(Recorded data)
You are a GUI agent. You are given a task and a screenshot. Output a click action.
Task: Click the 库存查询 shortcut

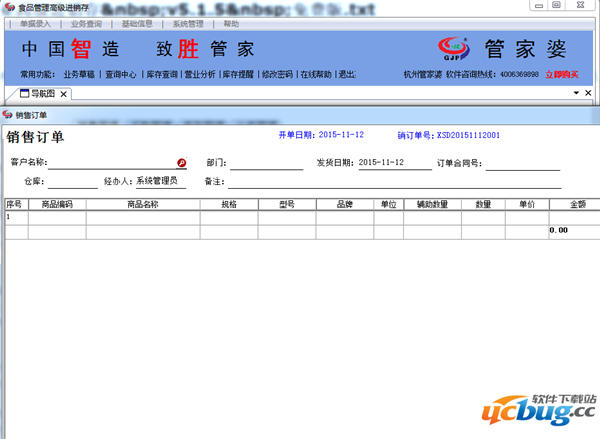[162, 74]
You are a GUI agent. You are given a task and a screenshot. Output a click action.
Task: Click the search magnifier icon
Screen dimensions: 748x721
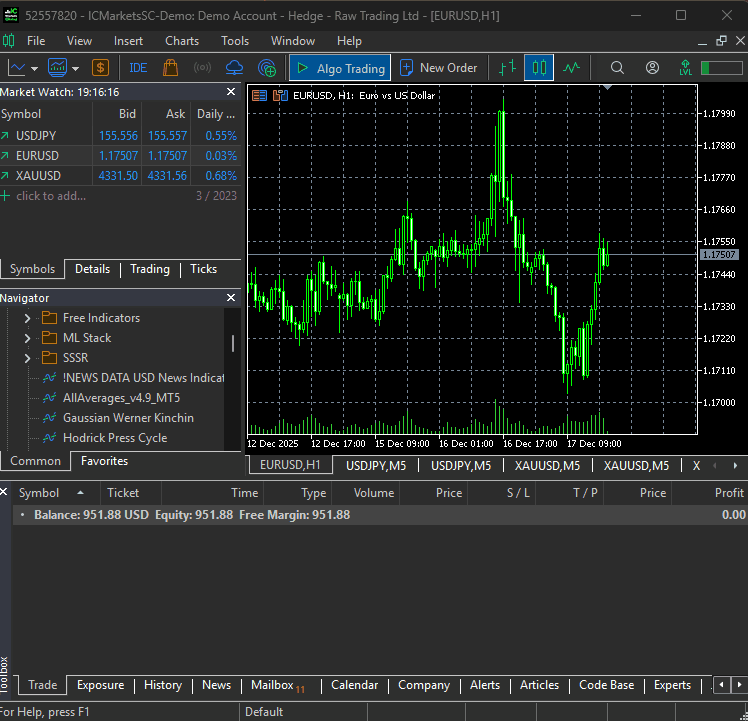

• Exercise:
Copy every record above exactly, leaving out the pictures.

• Task solution:
You are a GUI agent. You are given a task and a screenshot. Output a click action.
Task: Click the 库存查询 shortcut

[162, 74]
You are a GUI agent. You are given a task and a screenshot. Output a click action.
Task: Click the search magnifier icon
Screen dimensions: 748x721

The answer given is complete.